In your answer, reproduce exactly the lines from the beginning of the listing below through the one containing "You are a computer-use agent. Viewport: 1134px", and only those lines.

......

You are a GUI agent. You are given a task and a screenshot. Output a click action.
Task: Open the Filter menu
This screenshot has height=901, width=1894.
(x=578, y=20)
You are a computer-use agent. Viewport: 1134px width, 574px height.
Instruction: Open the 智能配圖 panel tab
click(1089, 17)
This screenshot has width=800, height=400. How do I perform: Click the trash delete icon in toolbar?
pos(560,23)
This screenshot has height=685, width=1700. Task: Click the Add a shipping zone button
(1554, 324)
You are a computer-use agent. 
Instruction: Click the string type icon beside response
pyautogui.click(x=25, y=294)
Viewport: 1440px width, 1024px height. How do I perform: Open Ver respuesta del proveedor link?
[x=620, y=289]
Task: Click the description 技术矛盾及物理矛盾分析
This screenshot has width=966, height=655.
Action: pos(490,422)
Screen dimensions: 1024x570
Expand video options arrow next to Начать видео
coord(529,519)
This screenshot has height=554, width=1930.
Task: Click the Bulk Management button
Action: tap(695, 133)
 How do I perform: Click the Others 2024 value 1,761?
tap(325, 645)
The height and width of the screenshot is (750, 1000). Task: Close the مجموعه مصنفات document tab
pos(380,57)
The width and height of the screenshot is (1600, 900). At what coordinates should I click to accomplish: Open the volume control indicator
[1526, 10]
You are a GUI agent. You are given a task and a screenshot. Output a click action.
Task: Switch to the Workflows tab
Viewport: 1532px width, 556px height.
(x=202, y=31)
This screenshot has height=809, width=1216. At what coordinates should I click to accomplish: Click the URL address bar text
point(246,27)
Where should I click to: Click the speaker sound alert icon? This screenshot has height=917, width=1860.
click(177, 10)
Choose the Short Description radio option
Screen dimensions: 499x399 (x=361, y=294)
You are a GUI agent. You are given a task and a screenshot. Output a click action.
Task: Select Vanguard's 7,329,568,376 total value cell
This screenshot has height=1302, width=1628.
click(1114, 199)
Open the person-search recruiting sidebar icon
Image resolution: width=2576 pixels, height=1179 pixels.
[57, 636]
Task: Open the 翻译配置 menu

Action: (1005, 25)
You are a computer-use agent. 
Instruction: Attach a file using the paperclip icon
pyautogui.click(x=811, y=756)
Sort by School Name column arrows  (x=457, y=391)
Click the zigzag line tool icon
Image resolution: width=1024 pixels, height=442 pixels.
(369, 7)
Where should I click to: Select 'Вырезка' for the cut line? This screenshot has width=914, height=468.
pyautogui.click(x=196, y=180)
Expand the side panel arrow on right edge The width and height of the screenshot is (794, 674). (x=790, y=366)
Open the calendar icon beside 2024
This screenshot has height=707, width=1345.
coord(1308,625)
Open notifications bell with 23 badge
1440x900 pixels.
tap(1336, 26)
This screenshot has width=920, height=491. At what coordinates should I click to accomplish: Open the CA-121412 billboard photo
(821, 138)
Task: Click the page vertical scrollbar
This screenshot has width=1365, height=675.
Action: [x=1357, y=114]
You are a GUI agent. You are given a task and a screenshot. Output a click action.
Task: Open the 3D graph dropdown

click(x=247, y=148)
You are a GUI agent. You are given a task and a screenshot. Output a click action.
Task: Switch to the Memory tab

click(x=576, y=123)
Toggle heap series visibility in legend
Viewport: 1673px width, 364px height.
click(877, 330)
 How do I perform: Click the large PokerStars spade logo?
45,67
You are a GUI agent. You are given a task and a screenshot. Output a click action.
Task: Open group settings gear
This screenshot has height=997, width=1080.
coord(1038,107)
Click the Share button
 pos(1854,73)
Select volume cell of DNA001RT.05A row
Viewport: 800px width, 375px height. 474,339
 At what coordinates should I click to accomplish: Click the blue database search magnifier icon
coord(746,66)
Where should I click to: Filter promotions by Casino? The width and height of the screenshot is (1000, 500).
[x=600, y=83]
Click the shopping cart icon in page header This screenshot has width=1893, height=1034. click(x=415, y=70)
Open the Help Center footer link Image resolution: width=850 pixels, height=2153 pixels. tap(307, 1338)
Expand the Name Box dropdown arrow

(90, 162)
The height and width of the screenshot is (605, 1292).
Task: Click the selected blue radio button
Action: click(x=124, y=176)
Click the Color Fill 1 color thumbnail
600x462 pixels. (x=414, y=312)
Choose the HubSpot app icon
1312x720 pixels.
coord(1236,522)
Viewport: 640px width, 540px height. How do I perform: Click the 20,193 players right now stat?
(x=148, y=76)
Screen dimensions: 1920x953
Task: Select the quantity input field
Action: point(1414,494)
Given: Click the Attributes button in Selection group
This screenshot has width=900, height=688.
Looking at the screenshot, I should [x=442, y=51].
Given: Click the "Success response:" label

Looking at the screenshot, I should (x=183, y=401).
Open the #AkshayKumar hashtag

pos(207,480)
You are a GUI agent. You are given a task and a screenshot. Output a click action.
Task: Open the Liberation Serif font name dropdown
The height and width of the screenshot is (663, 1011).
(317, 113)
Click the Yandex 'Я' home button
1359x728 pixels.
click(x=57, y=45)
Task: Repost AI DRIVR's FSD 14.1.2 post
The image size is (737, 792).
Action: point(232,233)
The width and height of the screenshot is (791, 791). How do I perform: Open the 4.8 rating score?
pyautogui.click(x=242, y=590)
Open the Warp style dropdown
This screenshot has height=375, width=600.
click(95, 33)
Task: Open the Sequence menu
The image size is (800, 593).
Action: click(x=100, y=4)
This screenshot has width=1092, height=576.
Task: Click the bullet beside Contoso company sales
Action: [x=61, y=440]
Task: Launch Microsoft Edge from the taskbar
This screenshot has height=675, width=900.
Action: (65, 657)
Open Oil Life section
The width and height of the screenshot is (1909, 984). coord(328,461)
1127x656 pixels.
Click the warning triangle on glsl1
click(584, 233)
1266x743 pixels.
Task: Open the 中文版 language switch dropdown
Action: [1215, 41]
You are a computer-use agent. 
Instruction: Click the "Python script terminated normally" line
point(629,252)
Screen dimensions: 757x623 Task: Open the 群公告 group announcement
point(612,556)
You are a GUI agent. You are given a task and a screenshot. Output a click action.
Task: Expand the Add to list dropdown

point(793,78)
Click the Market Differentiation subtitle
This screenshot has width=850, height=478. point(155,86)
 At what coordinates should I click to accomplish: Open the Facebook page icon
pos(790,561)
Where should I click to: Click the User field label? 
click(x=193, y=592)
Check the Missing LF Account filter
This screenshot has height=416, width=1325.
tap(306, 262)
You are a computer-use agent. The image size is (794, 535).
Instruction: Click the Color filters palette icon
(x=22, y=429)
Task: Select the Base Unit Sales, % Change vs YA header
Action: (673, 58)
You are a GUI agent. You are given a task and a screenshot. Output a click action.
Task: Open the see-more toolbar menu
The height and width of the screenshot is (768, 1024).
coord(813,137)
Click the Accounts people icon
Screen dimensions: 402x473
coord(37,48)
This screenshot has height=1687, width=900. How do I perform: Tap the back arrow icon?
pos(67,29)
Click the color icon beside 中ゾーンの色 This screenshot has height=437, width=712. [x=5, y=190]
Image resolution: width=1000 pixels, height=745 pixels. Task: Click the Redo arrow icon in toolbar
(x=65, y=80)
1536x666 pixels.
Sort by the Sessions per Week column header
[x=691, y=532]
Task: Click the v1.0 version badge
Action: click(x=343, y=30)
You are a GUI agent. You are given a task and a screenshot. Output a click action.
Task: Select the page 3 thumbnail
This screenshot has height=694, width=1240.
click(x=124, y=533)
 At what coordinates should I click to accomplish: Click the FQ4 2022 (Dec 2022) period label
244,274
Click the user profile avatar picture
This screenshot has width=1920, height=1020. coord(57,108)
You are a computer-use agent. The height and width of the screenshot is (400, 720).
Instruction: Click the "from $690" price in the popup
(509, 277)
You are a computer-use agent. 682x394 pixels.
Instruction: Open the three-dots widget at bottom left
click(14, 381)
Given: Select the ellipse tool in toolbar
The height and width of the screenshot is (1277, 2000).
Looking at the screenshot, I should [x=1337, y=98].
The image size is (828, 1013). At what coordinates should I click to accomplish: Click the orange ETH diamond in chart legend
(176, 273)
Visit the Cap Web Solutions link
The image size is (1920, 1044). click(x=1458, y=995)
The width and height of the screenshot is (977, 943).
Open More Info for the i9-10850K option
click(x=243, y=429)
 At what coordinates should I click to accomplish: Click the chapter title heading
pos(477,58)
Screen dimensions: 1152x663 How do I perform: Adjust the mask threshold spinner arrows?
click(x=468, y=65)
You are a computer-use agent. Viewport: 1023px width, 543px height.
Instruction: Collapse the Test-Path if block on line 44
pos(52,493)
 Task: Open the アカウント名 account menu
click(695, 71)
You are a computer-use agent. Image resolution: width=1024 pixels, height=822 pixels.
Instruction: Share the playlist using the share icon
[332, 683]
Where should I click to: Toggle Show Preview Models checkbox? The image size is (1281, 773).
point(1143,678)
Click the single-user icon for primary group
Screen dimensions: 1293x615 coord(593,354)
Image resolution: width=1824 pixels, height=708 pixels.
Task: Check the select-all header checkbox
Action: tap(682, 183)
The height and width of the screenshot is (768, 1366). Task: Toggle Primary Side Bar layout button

......

**Solution to this task:**
You are a GUI agent. You are given a task and a screenshot. Output a click action.
Task: Open the Filter menu
This screenshot has height=901, width=1894.
(x=578, y=20)
You are a computer-use agent. Viewport: 1134px width, 574px height.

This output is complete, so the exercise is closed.